Data items

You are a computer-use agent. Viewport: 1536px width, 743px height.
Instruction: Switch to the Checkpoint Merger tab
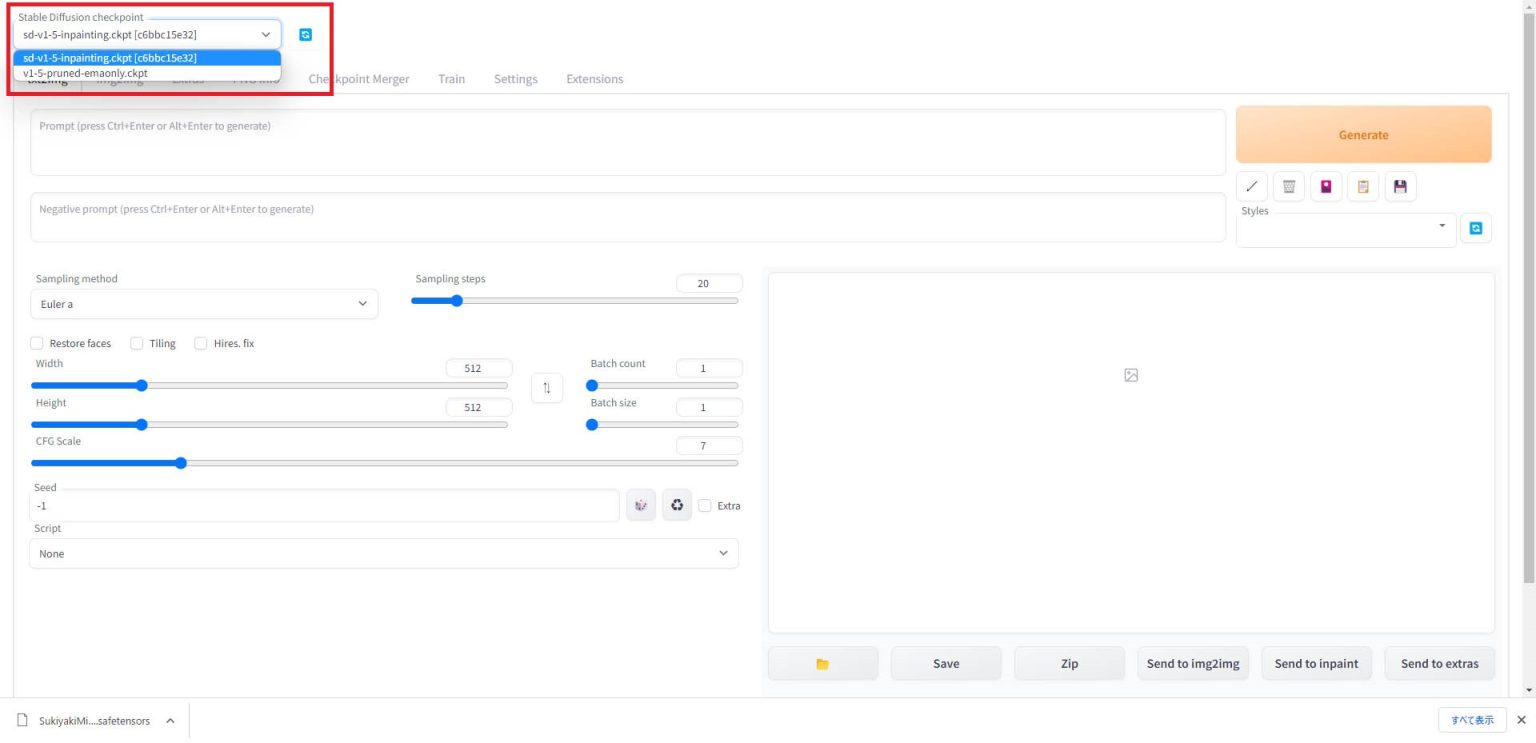[x=358, y=78]
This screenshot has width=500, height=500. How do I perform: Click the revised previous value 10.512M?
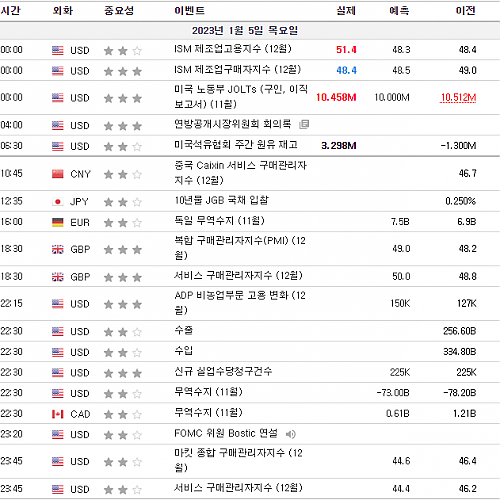tap(458, 97)
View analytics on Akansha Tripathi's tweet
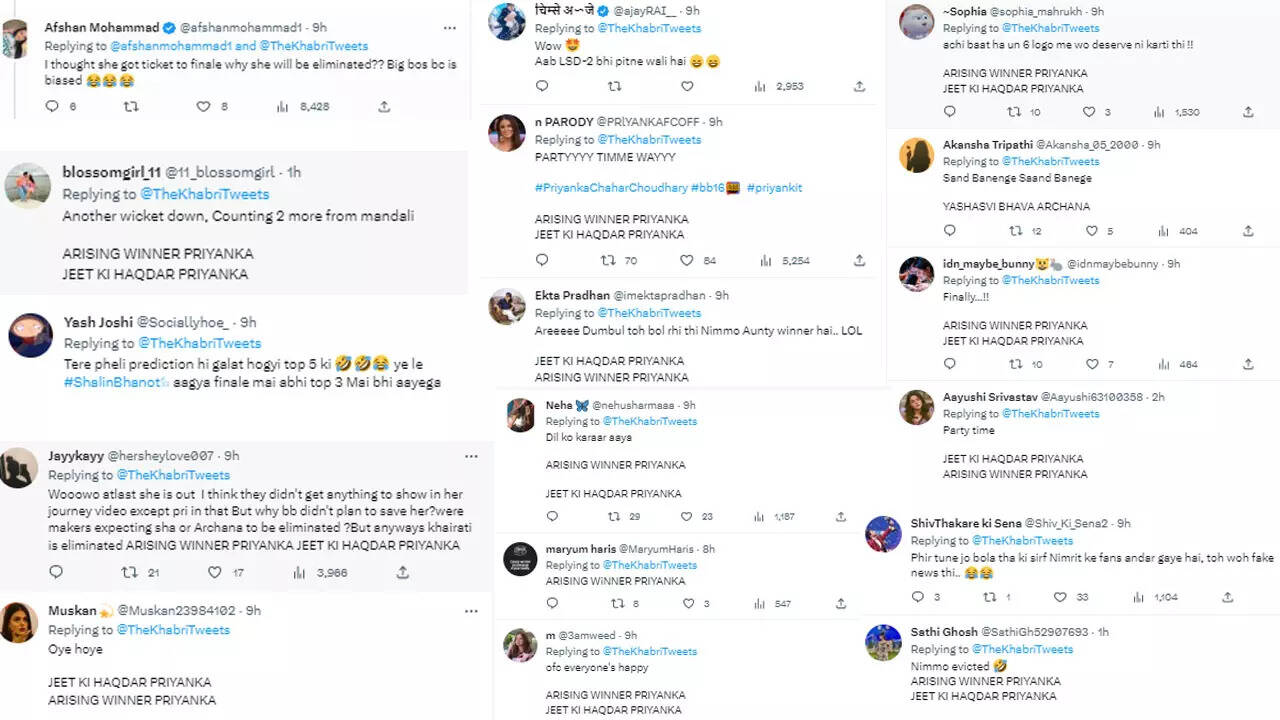Screen dimensions: 1280x720 [1160, 231]
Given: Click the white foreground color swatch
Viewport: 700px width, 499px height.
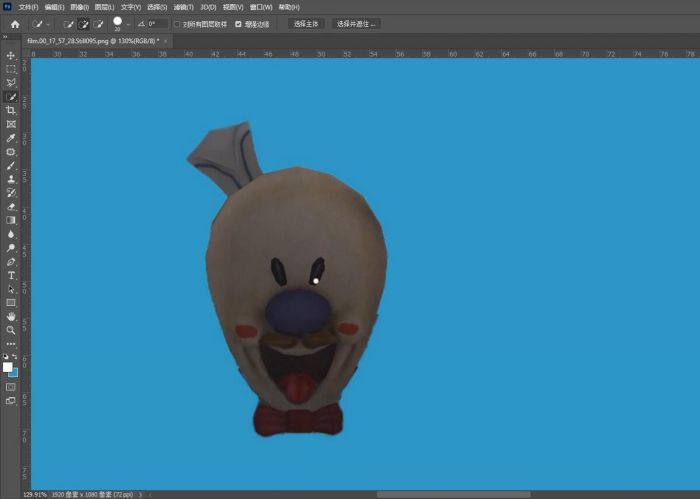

### TASK DESCRIPTION
When you print the records above, keep them exact and leave out the pictures.

### RESPONSE FOR THIS EXERCISE
You are a computer-use agent. Viewport: 1536px width, 743px height.
Instruction: Switch to the Checkpoint Merger tab
[x=358, y=78]
This screenshot has width=500, height=500. How do I perform: Click the revised previous value 10.512M?
tap(458, 97)
View analytics on Akansha Tripathi's tweet
Screen dimensions: 1280x720 [1160, 231]
Given: Click the white foreground color swatch
Viewport: 700px width, 499px height.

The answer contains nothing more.